The search for an email encryption solution that suits your organisation’s needs can be a bewildering experience.
There are many options available, and many protocols and acronyms to understand, but most organisations in this increasingly interconnected, cloud-based world are looking for the same thing:
Software that is easy to use, reliably secure and cost effective, which also complements existing working practices by integrating with email clients.
The Secure/Multipurpose Internet Mail Extensions standard, or S/MIME, is an email encryption method that often comes up during preliminary research into email encryption products.
So, what is S/MIME, and is it suitable for the modern, flexible organisation?
How it works
S/MIME is an open standard for digitally signing and encrypting email data using public-key cryptography.
Signing an email certificate digitally provides message authentication, non-repudiation and data integrity. Put simply, these features allow recipients to know that the email was sent by the person who claims to have sent it, and that the email is the same as the one the sender originally sent.
Still, signed certificates don’t ensure message privacy; emails sent with digital signatures can provide sender validity but they are sent in plaintext and open to interference.
Accordingly, S/MIME also provides message encryption. SMTP-based email is vulnerable to man-in-the-middle attacks and snooping, since the emails can be read by unwanted third parties in transit and at rest. Message encryption solutions amend this by ensuring only the intended recipients can view the email contents, and protects the email data as it is travelling to the recipient.

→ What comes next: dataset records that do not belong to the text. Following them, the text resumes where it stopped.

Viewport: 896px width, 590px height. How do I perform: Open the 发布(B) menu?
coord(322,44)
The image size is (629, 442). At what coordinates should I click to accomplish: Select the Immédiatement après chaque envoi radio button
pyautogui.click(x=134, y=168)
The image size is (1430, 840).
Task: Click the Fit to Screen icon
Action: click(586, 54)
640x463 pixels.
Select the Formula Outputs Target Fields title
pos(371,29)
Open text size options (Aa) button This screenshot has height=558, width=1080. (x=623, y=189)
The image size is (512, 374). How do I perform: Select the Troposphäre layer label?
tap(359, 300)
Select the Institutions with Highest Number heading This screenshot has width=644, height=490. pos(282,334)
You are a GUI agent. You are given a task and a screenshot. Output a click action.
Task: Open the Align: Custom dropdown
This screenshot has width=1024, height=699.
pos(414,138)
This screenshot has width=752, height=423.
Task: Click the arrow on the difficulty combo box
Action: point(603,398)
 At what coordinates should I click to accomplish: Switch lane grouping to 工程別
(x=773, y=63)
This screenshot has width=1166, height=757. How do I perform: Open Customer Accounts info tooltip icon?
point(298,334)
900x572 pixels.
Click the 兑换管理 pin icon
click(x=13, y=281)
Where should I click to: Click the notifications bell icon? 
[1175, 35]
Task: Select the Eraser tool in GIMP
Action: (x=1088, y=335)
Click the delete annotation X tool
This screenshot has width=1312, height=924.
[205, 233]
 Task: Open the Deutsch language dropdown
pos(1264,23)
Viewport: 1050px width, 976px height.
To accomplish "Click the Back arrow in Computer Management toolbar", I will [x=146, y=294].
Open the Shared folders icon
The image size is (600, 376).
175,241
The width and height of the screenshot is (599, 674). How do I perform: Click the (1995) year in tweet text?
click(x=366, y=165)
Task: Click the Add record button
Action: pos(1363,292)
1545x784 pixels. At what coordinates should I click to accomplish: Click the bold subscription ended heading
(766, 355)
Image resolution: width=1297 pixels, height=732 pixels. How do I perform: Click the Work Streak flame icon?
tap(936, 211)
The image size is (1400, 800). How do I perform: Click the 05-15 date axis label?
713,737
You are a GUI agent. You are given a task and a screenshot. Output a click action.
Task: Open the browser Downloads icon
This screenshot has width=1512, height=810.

Obviously, an encrypted email that isn’t digitally signed is open to similar problems as unsigned plaintext email: the identity of the sender cannot be proved. Email encryption used in conjunction with digital signatures consequently delivers a high level of security and mitigates each of these weaknesses.
S/MIME is somewhat related to PGP encryption, though distantly. PGP covers security issues in plaintext emails but S/MIME extends this to all kinds of email data and attachments. As well as using different key exchange mechanisms, S/MIME differs from PGP in some beneficial ways. S/MIME is already integrated into many email products, from Outlook to Apple Mail and Lotus Notes; there’s no need to download additional software. It’s also supported by Office 365, which is crucial for cloud-based organisations.
So, what’s the problem?
Though the combination of email encryption and digitally-signed certificates provides confidentiality and authentication, things get complicated in practice.
Digital signatures
Although S/MIME integrates into many email solutions, before using it each user needs to obtain an individual certificate from an in-house certificate authority or by buying one. The costs involved with either creating a certificate authority or buying a certificate for each sender may well be prohibitive and the process overly complex.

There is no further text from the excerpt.